No, I would imagine that would be a very bad idea... lol


----------



## Edarion (Apr 21, 2010)

no I don't think that would work. Bad idea for the shrimp


----------



## Tarobot (Jun 27, 2010)

puffers'll eat anything from snails to shrimp and nip at the fins of guppies.


----------



## InfraredDream (Jun 24, 2010)

Can't see that happening. Not that I have huge experience with pea puffers, but it seems it will hunt, chase and eat everything that moves.


----------



## tang daddy (Apr 21, 2010)

Unless you are planning to have a fat puffer I would not put the shrimps in, they were chasing all my fish in a planted community. If you want to keep puffer it should be alone as they will fight each other in a small tank!


----------



## effox (Apr 21, 2010)

Buy a small bag of ADA aqua soil or florabase and go with shrimp. They are unexpectedly interesting to watch.

Pea puffers will need a constant supply of snails too, which is more difficult to feed than shrimp as well, beyond their aggression issues.


----------



## teija (Sep 30, 2010)

From what I've read, I'd go with the shrimp. They are lower maintenance and very interesting to watch. I was a non-shrimp person myself - thought they were a bit creepy! But I bought some to clean up my tank and have really enjoyed watching them - am even considering trying a shrimp tank for my next tank if/when that happens.


----------



## Morainy (Apr 21, 2010)

Welcome to the hobby, Koodevil. 
As nearly everyone who joins BCA develops "Multi-Tank Syndrome" I recommend that you pick up a second 5 gallon tank and have shrimp in one and the puffer in the other. Unless you are made of stronger stuff than most of us, that is what is going to happen anyway, sooner or later!

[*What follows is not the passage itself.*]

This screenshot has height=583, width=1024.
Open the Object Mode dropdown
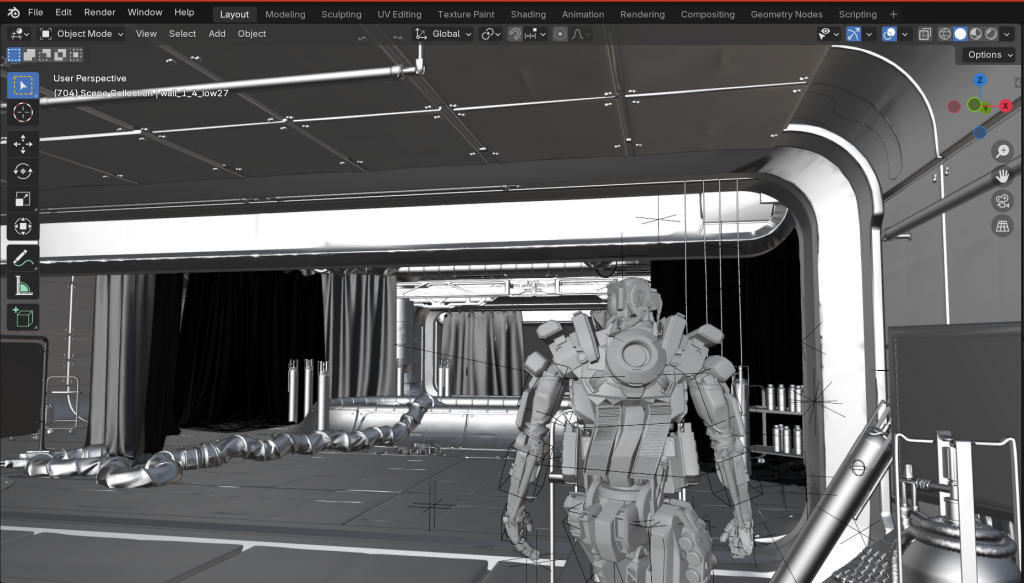tap(84, 34)

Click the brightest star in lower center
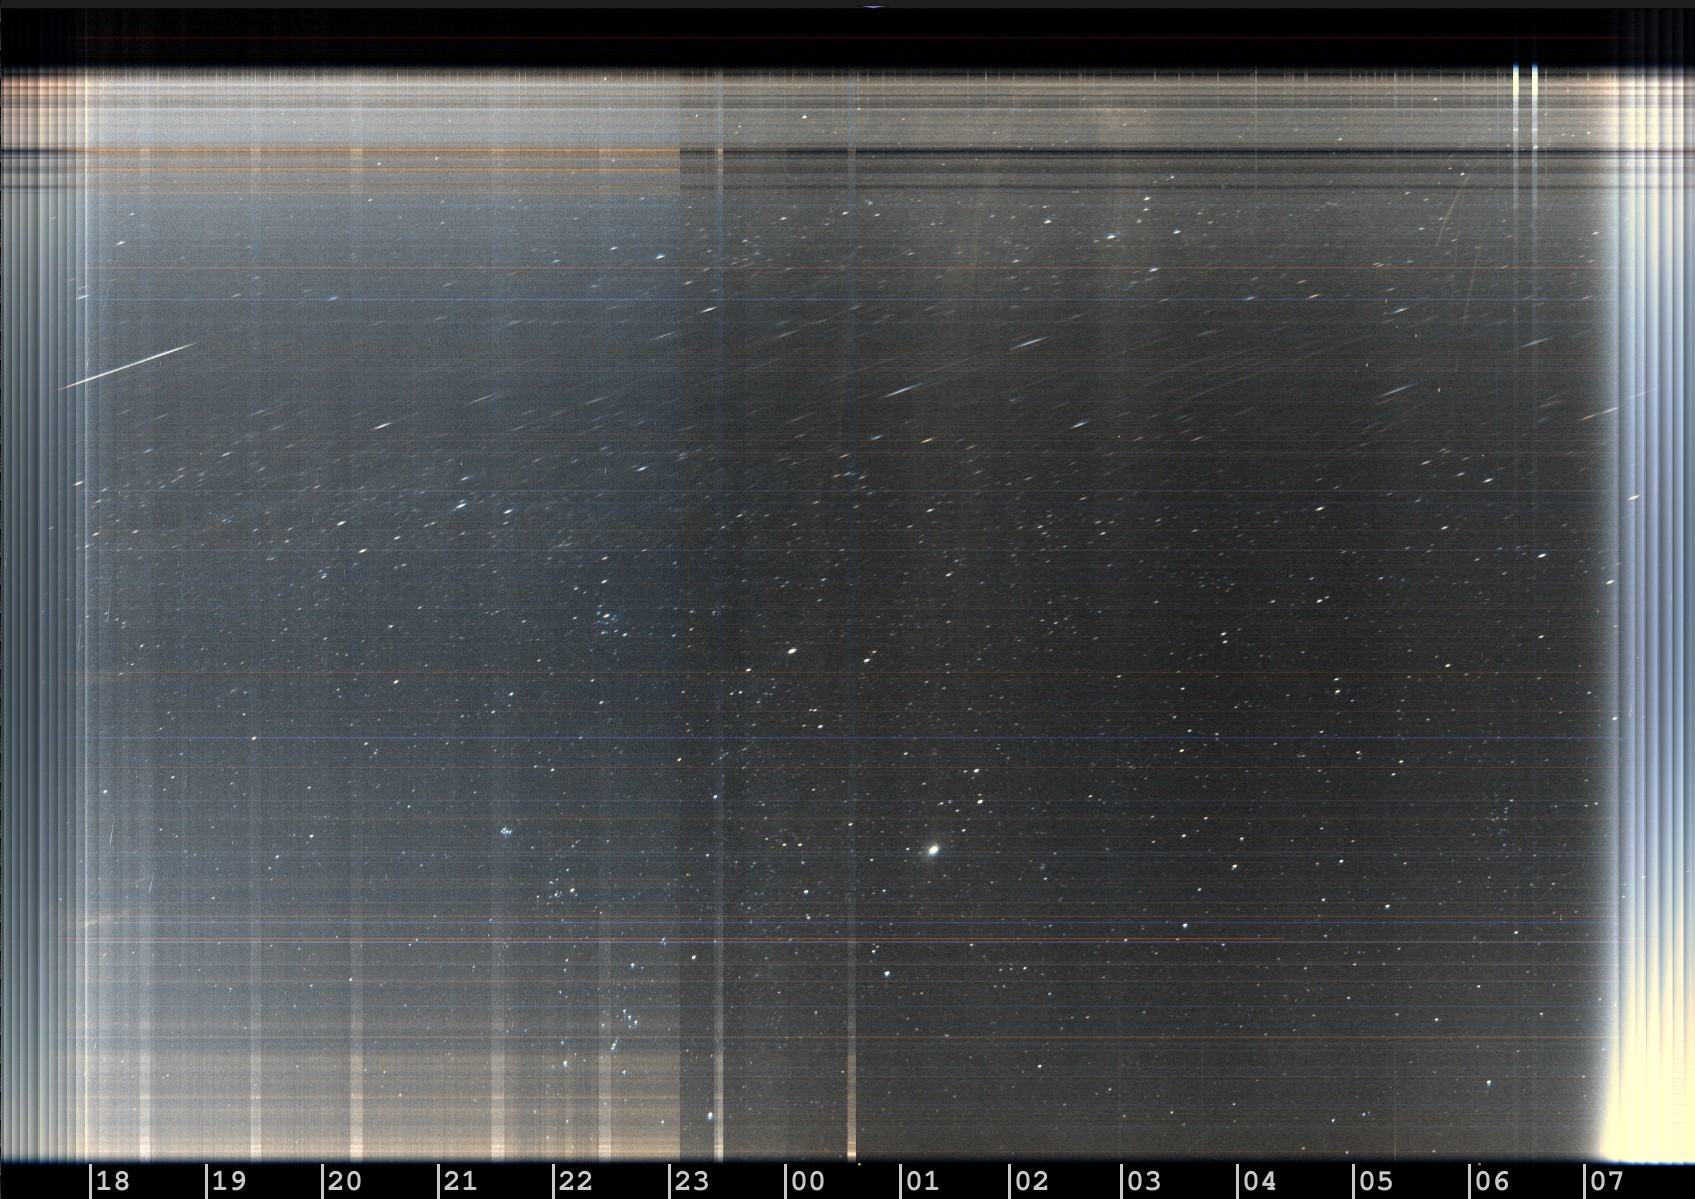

Shrimp and puffers are both wonderful, but shrimp might be a bit easier for a newbie to keep because they're so easy to feed. Just keep up their water quality through careful water changes and cherry shrimp are fairly hardy.


----------



## koodevil (Jul 13, 2010)

lol ok thanks for the advise guys 
decide to give up on puffers 
and add shrimp in my community tank instead =]


----------



## hgi (Jun 13, 2010)

If I were you, start with shrimp > like cherry shrimps. Start with like 4 or 5 and keep feeding them and they'll breed like crazy. Few month down the road once you have quite a bit start selling them and you'll make enough money to buy two 5g's, one for a puffer and one for a snail farm.


----------



## tryumf_604 (Sep 18, 2010)

I have both Pea Puffers and Amano Shrimp in my 5.5 gallon and have had no problems at all.


----------